1. Sequential (linear) search

2. Binary search / half search

3. Interpolation search

4. Fibonacci search

## Linear search

There is a sequence: {1,8,10,8910001234}. Judge whether the sequence contains this name [sequential search]

Requirement: if it is found, it will prompt that it is found, and give the subscript value

### Code implementation:

package search; /** * Linear search */ public class SeqSearch { public static void main(String[] args) { int arr[] = {1,9,11,-1,34,89};//Array without order int index = seqSearch(arr,11); if (index == -1){ System.out.println("Can't find"); }else { System.out.println("find,Subscript is="+index); } } /** * Here, we implement linear search to find a value that meets the conditions and return it * @param arr * @param value * @return */ public static int seqSearch(int[] arr ,int value){ //Linear search is to compare one by one.
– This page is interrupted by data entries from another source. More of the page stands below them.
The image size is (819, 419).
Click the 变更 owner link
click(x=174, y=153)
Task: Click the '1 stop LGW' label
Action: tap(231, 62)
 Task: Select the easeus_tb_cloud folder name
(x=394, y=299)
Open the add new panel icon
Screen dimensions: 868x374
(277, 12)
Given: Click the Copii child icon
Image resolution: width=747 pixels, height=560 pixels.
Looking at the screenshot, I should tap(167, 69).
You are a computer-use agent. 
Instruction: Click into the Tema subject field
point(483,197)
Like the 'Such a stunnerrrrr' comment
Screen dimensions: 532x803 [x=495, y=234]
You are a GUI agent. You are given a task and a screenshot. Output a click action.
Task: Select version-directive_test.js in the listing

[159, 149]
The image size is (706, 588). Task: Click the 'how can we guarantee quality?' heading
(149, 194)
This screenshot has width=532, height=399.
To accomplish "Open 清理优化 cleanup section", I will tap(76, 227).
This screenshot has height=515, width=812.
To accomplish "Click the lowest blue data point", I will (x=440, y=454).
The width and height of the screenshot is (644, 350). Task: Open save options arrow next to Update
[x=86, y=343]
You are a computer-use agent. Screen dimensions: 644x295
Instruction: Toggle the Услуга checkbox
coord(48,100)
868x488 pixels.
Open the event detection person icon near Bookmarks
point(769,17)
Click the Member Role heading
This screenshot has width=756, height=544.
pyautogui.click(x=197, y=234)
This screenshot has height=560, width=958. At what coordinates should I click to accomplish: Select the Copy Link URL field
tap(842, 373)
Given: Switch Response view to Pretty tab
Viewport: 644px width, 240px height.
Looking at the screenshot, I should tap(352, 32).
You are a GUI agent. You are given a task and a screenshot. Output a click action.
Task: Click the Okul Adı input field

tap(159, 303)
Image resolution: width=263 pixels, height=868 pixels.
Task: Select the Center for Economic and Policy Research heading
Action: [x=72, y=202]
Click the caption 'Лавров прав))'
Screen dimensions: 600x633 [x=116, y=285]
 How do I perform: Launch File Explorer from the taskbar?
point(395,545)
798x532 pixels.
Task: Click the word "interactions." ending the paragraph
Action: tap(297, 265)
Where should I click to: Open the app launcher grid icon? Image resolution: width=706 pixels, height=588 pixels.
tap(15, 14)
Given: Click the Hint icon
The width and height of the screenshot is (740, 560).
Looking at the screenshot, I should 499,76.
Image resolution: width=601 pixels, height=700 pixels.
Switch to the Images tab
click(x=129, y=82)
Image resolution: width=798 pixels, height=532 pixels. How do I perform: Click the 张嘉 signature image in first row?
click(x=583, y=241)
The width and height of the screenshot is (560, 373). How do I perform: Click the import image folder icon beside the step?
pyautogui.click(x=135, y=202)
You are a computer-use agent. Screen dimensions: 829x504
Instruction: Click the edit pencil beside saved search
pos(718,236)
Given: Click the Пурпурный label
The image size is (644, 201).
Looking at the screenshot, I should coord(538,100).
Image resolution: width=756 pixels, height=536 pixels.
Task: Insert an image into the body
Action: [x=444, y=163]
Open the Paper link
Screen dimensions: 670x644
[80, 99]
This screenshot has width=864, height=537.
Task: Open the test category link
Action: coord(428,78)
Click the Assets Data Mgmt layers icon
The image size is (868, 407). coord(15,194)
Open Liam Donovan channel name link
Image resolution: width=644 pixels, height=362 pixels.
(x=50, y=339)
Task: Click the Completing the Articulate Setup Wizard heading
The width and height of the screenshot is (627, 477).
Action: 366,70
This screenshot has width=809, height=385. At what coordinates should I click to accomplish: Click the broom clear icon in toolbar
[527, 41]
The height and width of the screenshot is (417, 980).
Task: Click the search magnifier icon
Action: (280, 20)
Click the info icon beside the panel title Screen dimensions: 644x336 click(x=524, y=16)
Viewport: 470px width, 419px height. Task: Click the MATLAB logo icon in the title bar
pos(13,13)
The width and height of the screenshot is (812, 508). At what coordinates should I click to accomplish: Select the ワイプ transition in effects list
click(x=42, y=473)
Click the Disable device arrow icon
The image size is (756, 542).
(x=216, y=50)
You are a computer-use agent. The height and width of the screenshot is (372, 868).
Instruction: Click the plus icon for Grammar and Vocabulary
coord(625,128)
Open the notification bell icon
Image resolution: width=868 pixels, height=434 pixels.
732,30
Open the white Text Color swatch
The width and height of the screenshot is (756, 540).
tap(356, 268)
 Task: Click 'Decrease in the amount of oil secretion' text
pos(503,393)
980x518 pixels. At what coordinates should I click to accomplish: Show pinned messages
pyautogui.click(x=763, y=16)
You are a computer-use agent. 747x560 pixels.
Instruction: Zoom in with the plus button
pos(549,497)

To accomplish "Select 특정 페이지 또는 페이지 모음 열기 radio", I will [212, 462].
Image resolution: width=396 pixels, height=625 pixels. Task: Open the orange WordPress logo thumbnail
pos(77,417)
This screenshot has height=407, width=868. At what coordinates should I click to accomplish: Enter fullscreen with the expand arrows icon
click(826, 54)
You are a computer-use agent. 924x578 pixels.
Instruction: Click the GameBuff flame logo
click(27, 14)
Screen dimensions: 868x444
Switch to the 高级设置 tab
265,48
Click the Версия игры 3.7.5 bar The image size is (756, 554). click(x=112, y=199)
If the same value is found, the subscript is returned for (int i = 0; i < arr.length; i++){ if (arr[i] == value){ return i; } } return -1; } }

## Binary search algorithm

### Binary search:

Please perform a binary search {1,8,10,8910001234} on an ordered array, enter a number to see if this number exists in the array, and find the subscript. If not, you will be prompted "there is no such number"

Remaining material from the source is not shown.